PRA QUEM QUER PEGAR UM CINEMINHA…

No fim-de-semana é de lei pegar um cineminha, pelo menos aqui em casa. E sempre paira sobre nós a dúvida do que ver, pois o tempo é curto e as ofertas muitas… Se você estiver no mesmo barco, tenho duas boas sugestões pra distrair o seu domingo. Mas compre logo as entradas, pois ambos os filmes estão com casa cheia.

Filmes sobre corações partidos e… religados, ou não somos os últimos românticos?!

Pensei em indicar esta dupla, pois de alguma forma suas histórias se cruzam e são prato cheio para nós mulheres, que amamos o tema “discutir a relação”: falam de dois casamentos à beira do abismo que são reinventados por seus protagonistas…

Meninos, não fiquem arredios, pois vocês também vão se reconhecer na “telona”.

Juliette Binoche e Mathieu Kassovitz: lindos, charmosérrimos e se reapaixonando… Tudo isso em Paris!

O primeiro é o francês “A Vida De Outra Mulher”, que fui ver animada por sua procedência francesa e pela protagonista que amo, Juliette Binoche, já que as críticas não eram efusivas.

Ao chegar no cinema, encontro outro muso, Edney Silvestre, que também estava lá atrás de Juliette: a Elizabeth Taylor francesa, segundo ele, igualmente linda, talentosa e malancólica. Adorei sua definição, já adotei.
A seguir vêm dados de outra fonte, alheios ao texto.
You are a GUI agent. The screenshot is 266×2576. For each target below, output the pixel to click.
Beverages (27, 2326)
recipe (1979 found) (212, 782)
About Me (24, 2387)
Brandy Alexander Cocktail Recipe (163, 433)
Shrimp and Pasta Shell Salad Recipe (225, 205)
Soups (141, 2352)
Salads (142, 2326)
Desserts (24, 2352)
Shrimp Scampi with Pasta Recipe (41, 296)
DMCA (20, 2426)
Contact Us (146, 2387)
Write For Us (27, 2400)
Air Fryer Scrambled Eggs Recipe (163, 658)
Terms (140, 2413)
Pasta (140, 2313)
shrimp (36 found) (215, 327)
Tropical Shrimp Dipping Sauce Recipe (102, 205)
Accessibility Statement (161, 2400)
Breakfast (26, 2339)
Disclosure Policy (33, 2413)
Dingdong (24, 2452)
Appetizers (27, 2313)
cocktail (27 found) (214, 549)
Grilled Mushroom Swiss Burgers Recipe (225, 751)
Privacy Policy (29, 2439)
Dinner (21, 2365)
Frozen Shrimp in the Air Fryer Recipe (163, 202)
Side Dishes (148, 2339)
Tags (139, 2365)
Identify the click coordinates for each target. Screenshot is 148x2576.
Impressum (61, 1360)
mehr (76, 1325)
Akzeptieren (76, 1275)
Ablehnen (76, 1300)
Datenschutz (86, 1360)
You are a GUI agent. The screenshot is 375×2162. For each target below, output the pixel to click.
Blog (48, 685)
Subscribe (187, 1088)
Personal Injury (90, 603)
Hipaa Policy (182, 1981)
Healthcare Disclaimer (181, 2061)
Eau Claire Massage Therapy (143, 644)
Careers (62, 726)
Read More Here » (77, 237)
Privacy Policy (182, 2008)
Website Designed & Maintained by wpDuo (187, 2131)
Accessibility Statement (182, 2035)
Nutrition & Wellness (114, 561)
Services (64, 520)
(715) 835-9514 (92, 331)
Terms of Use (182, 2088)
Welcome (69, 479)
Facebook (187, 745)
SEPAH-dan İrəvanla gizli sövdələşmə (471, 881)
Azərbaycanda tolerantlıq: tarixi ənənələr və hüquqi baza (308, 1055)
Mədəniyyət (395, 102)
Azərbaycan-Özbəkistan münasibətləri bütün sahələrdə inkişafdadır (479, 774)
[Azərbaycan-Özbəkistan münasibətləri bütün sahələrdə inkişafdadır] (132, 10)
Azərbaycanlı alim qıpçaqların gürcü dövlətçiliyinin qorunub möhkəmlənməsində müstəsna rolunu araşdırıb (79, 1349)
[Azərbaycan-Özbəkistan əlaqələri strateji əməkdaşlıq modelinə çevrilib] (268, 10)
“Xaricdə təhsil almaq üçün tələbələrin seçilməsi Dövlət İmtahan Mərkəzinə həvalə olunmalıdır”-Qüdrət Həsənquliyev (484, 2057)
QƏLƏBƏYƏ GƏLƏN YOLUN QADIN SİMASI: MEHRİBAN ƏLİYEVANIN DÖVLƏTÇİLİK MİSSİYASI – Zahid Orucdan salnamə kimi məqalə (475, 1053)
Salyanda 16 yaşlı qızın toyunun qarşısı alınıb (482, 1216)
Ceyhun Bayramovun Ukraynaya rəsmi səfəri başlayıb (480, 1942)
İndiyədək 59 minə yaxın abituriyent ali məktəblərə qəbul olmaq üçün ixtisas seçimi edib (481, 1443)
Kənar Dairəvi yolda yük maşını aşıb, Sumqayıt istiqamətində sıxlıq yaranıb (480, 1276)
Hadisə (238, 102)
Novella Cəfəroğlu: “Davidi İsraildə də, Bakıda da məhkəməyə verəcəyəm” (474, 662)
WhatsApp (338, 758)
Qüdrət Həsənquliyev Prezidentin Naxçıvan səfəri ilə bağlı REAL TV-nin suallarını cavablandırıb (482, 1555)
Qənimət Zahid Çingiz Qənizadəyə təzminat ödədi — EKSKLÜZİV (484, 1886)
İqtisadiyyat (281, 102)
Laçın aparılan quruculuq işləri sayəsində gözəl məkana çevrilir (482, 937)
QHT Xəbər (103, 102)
O filme é uma boa surpresa, sustentado por diálogos maravilhosos e uma trama em que a personagem central e platéia, cúmplices graças ao carisma de Binoche, vão viver juntos uma história de amor que já terminou.

Só a vista do apartamento do casal, já vale o seu ingresso!

Em “Um Divã Para Dois”, o trio que arrasa: Tommy Lee Jones, a diva mor Maryl Streep, o casal em crise, e o psi bombado Steve Carell (de costas)!

Já em “Um Divã Para Dois”, o desencontro é de um casal americano típico, destes que você nunca espera viver uma história tão fora do aparente contexto dos dois.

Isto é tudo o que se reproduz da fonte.